5. TCS commands timeout before telescope movement has been completed	Depending on the telescope's position on sky some telescope movements may take a long time to complete. The timeouts in the so-called TCS "TELD" task are currently too short. This means that observing scripts may not synchronise properly with telescope movement.	The 'gocat' command is vulnerable to this. Additionally if you use SLOWOFF to slew across large areas of sky (>400 arcsec) at a slow rate you may run into difficulties. The new TCS release W14-1-11 should provide a cure to this. Check whether it has been made operational yet.
6. SDSU Controller sometimes responds incorrectly to commands or locks up.	There are currently (18/11/00) two problems that we know about: 1. Occasionally the SDSU Controller fails to send back the replies expected of it eg when queried for a camera id, it replies with error status. 2. The SDSU Controller sometimes gets into a 'lockup state' where it stops responding altogether.	If this happens the dither script (or higher level scripts that use them) will fail. First you need to determine whether the SDSU Controller has locked up or not. Type: 'detstat' If the system replies with normal status information all is well - continue observing where you left off. If the system comes back with an error condition you will need to reset and reload the SDSU Controller software. To do this: a/ Type 'startobssys -interactive' b/ Respond with N to all questions, except the one relating to initialising the SDSU. Having reloaded the SDSU software, confirm all is well with a 'detstat', then continue observing where you left off. A long term solution is still being investigated.
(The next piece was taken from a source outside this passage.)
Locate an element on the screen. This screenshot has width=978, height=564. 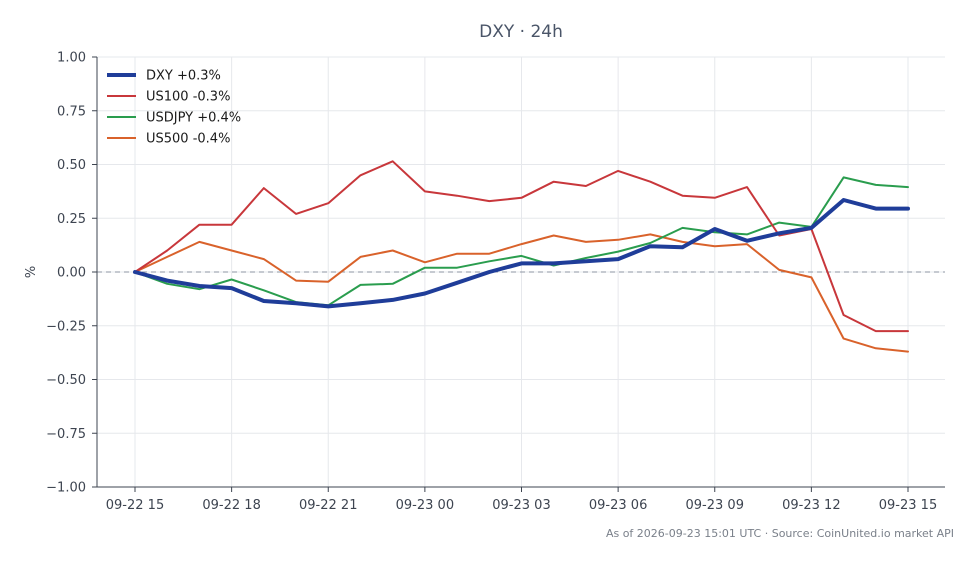
y-tick-label: 0.25 is located at coordinates (72, 220). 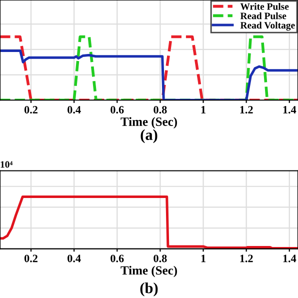 I want to click on legend-label: Read Voltage, so click(x=268, y=26).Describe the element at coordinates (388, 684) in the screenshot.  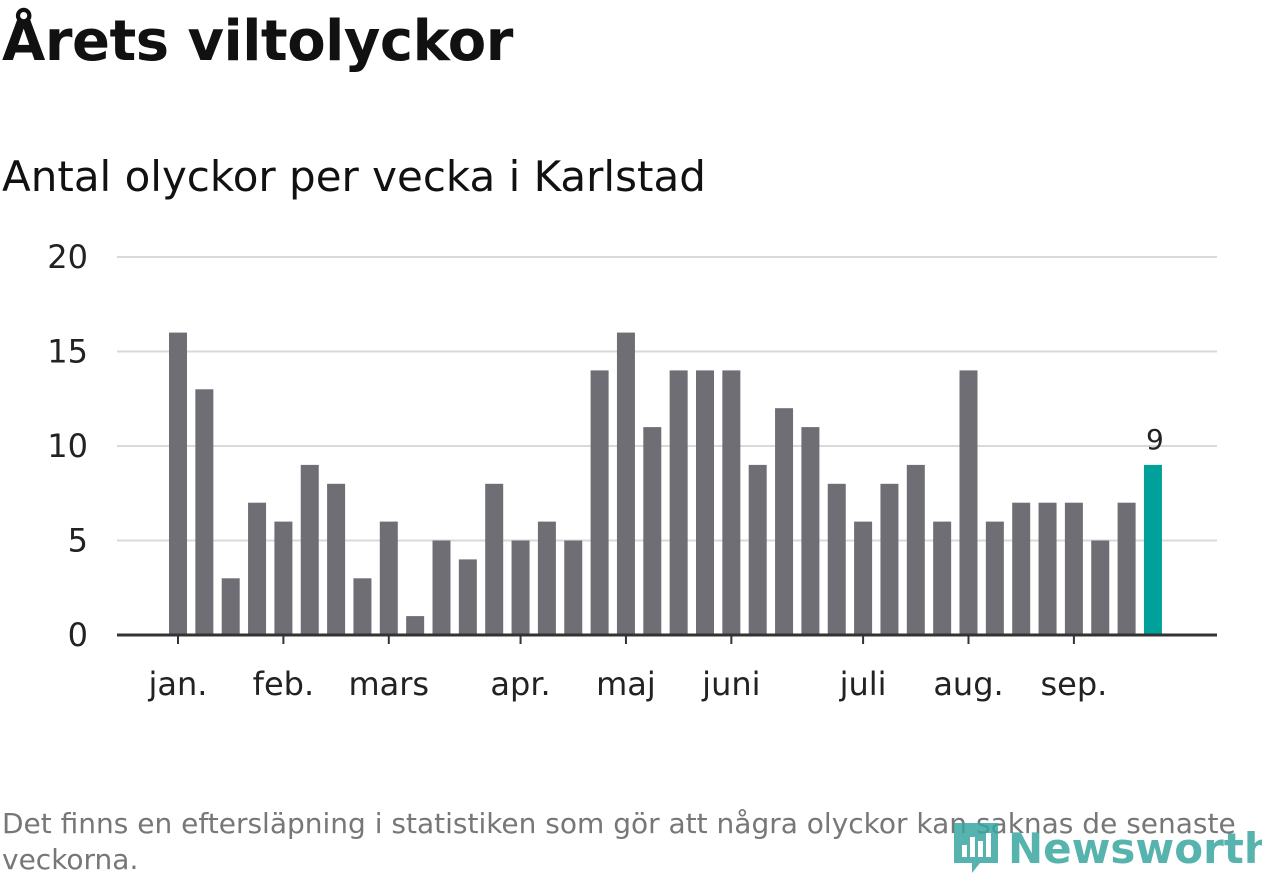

7. SDSU Controller temperature information is sometimes incorrect	Typing 'detstat' may display alarmingly high temperatures such as 253K etc. This information will also be shown recorded in the observational data files.	If this happens during the Daily Checks you could try reloading the SDSU software ('startobssys -interactive') or power cycling the SDSU Controller. Of course, if the problem doesn't go away it's a good idea to check that the INGRID cryostat really IS still cold ! If this happens at night time you can ignore the problem unless you're worried about the incorrect info being in your headers. Don't worry: INGRID image quality is not affected. A long term solution is still being investigated.
8. EPICS Controller is unreliable	Sometimes the commands which move the INGRID mechanism wheels fail. *ie filter, fwheel1, fwheel2* or pstop return with error status.**	This problem has been traced down to the EPICS mechanism controller which sometimes fails returning CAR_ERROR status. The Observing System has now been changed to perform a single retry on mechanism failure. So far (18/11/00) this has recovered the situation in all cases, making the problem invisible to Observers. A long term solution is still being investigated.